Marte Mapu visited the New England Patriots before the 2023 NFL Draft. He clearly made a strong impression.
The Patriots used a third-round pick on Mapu, taking the Sacramento State safety/linebacker with the 76th overall selection Friday night.
Mapu’s positional versatility and hard-hitting play style make him a natural fit for New England’s defense, and he reportedly was a favorite of head coach Bill Belichick entering the draft.
“Bill loves him,” a team source told the Boston Herald’s Andrew Callahan after the pick was announced.
Belichick isn’t alone there. Though Mapu played in the obscure Big Sky Conference — where he was Defensive Player of the Year last season — and wasn’t invited to the NFL Scouting Combine, NFL Media’s Daniel Jeremiah called him his “favorite player in this entire draft.”
“The Patriots are getting an absolute playmaker,” Jeremiah tweeted Friday night.
Mapu, who visited a total of 15 teams during the pre-draft process, was the 73rd-ranked player on Jeremiah’s prospect big board.
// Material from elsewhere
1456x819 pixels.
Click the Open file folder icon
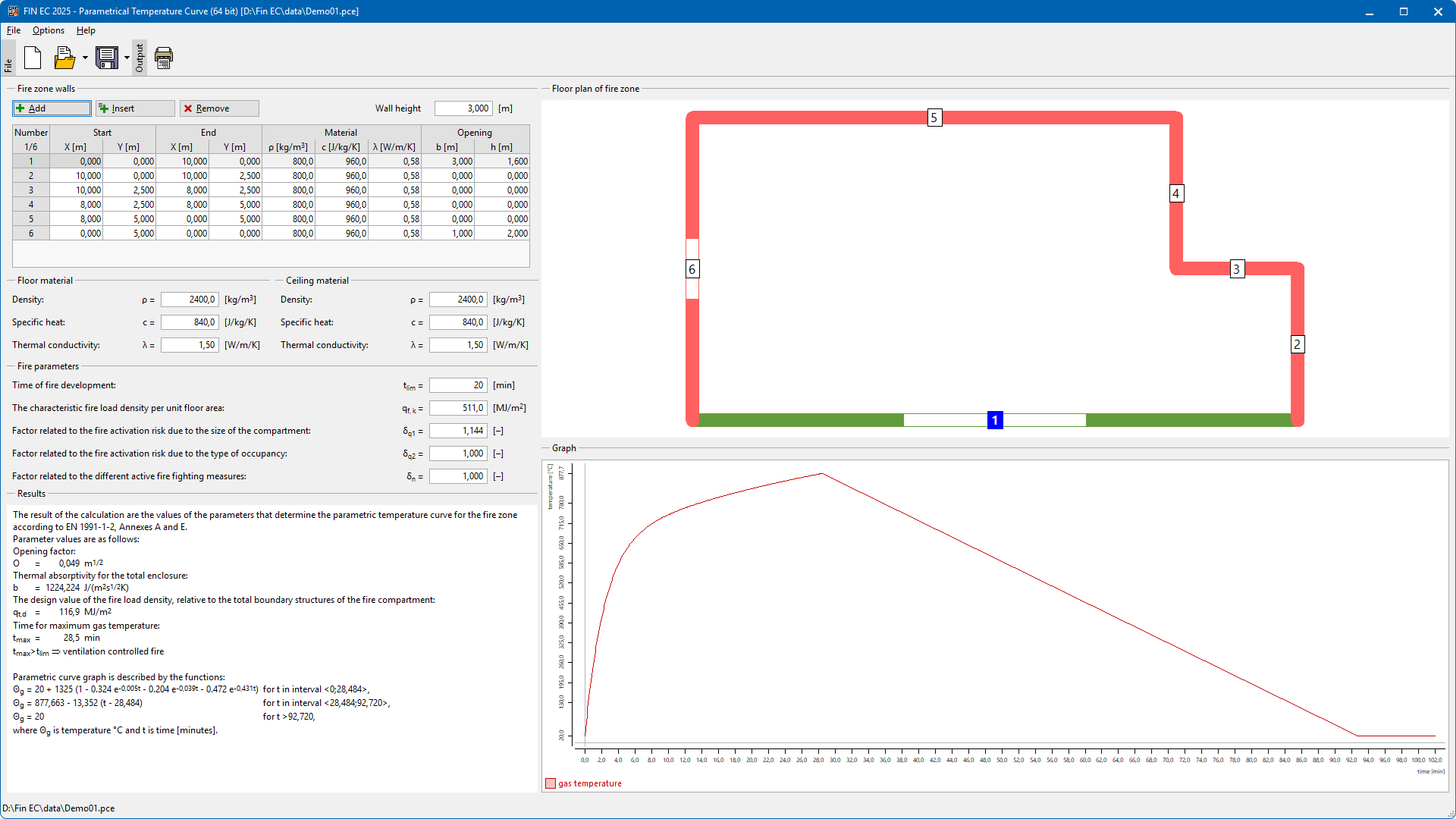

The Athletic’s Dane Brugler had him ranked No. 100.
It’s unclear how the Patriots plan to deploy Mapu — he was announced as a linebacker at the draft but played all over the field in college, including some cornerback — but he joins a well-stocked group of hybrids that also features Kyle Dugger, Adrian Phillips and Jabrill Peppers.
Dugger’s path to New England was similar to Mapu’s, as he played at Division-II Lenior-Rhyne before legitimizing himself as a draft prospect with an impressive showing at the 2020 Senior Bowl. Mapu took part in this year’s Senior Bowl, and his defensive coordinator at that all-star game was Patriots D-line coach DeMarcus Covington.
It’s unclear how the 6-foot-3, 221-pound Mapu compares to Dugger — who’s entering the final year of his rookie contract — as an athlete, as he tore his pectoral muscle in February and couldn’t work out for teams before the draft. The 23-year-old said in his introductory conference call that he expects to be good to go “by training camp at the latest.”
Mapu said in a pre-draft interview with The Draft Network’s Justin Melo that his favorite position to play at Sacramento State was “that extra safety in third-down packages,” which he said was “super different from what you usually see.” The Patriots are known for utilizing more three- and even four-safety looks than most NFL teams, so his skill set should translate.
If the Patriots intend to play Mapu at linebacker, he’ll join a position group that features Ja’Whaun Bentley, Jahlani Tavai, Raekwon McMillan, Mack Wilson, Calvin Munson, Terez Hall and veteran newcomers Chris Board and Olakunle Fatukasi. He’d represent a shift in strategy for New England, which traditionally has shied away from the undersized, athletic ‘backers that have become increasingly popular around the NFL.
The Patriots also used their first two picks on defensive players, trading down to take Oregon cornerback Christian Gonzalez in the first round (No. 17 overall) and grabbing Georgia Tech defensive end Keion White in the second (No. 46).